According to the just released Intuit Small Business Employment Index, small businesses, companies with fewer than 20 employees (as defined by Intuit) have been cautiously adding to their payrolls.
The Intuit Small Business Employment Index, released March 1st, is based on data from 50,000 customers of the software maker’s online payroll service. It finds that Companies with less than 20 employees have been adding new jobs since June 2009.
According to the index, “employment grew nearly 0.8 percent over the past eight months, which is 1.1 percent at an annual rate. This translates into nearly 40,000 new jobs for February 2010 and nearly 150,000 new jobs since June 2009”.

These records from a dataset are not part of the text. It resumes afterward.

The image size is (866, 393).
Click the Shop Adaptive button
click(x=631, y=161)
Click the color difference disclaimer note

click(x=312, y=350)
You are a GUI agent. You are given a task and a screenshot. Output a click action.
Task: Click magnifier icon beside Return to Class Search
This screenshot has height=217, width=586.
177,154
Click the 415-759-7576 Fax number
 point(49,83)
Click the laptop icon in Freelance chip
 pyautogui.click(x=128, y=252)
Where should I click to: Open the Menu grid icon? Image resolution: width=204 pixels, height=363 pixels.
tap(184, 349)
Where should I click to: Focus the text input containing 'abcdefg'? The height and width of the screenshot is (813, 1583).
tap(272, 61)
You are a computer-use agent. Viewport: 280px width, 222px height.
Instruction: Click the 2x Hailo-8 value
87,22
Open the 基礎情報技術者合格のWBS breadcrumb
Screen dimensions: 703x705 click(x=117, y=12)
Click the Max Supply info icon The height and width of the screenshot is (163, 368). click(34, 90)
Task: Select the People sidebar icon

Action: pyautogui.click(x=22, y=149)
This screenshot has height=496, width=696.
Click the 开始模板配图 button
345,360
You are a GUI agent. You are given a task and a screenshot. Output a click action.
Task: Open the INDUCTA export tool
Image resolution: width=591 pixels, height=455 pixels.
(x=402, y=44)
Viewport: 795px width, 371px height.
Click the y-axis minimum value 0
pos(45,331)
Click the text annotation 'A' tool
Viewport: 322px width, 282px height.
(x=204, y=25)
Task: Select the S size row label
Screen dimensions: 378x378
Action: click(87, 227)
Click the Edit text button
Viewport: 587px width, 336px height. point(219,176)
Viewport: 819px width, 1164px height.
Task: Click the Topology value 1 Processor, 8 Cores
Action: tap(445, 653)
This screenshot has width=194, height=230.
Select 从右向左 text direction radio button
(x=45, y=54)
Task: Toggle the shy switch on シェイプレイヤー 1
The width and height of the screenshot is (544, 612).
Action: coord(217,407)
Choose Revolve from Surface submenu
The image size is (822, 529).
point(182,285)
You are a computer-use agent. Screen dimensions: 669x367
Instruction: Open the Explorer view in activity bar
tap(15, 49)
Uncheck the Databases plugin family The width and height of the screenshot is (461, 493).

“Employment for these small businesses began trending upward in mid-2009, a good sign for the overall economy,” said Dr. Susan Woodward, the nationally-recognized economist who worked with Intuit to create the index. This index is an indicator that the small business employment situation may be getting better,” added Woodward, who was chief economist of the U.S. Department of Housing and Urban Development and later of the U. S. Securities and Exchange Commission. “Small businesses generally recover faster than larger businesses because they begin hiring sooner than big businesses. To see these figures showing a rise in employment at small businesses is very heartening at a time when good news is scarce.”
At Eon Applications, Inc we have seen an uptick in sales for both our applicant tracking and recruiting software business lines from small businesses looking to manage their talent acquisition needs.
While the index doesn’t reflect the kind of numbers that will be needed to turn the employment picture around, it’s defiantly a step in the right direction.